Entries taken from a collection:
⟨
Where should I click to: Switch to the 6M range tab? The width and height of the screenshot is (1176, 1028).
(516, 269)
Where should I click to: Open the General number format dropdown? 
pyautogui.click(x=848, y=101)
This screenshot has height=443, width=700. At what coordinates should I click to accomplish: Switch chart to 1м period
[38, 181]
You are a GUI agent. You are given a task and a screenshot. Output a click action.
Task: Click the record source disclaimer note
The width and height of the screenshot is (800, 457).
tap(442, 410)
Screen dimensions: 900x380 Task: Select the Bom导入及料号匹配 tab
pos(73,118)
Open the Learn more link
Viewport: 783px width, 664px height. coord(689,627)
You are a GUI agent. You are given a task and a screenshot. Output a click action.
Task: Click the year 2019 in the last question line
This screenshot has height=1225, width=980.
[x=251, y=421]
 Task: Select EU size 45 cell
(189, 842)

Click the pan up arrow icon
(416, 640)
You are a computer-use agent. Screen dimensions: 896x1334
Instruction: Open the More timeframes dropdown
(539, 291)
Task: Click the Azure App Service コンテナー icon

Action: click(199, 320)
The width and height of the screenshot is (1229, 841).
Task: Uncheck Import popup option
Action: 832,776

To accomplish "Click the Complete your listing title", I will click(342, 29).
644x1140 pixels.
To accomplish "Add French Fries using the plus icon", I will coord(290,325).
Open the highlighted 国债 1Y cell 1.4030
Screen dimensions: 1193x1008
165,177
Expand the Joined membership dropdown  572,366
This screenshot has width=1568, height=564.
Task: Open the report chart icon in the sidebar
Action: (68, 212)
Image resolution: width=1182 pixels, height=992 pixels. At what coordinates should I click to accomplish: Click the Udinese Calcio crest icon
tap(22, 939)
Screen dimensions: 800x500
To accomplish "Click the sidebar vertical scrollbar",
⟩
▸ PROBLEM REQUIREMENTS: With the line that contains "Task: Click the Azure App Service コンテナー icon" as your start, reproduce the data above exactly through its last line, and nothing before that start.

▸ ANSWER TO THIS EXERCISE:
Task: Click the Azure App Service コンテナー icon

Action: click(199, 320)
The width and height of the screenshot is (1229, 841).
Task: Uncheck Import popup option
Action: 832,776

To accomplish "Click the Complete your listing title", I will click(342, 29).
644x1140 pixels.
To accomplish "Add French Fries using the plus icon", I will coord(290,325).
Open the highlighted 国债 1Y cell 1.4030
Screen dimensions: 1193x1008
165,177
Expand the Joined membership dropdown  572,366
This screenshot has width=1568, height=564.
Task: Open the report chart icon in the sidebar
Action: (68, 212)
Image resolution: width=1182 pixels, height=992 pixels. At what coordinates should I click to accomplish: Click the Udinese Calcio crest icon
tap(22, 939)
Screen dimensions: 800x500
To accomplish "Click the sidebar vertical scrollbar",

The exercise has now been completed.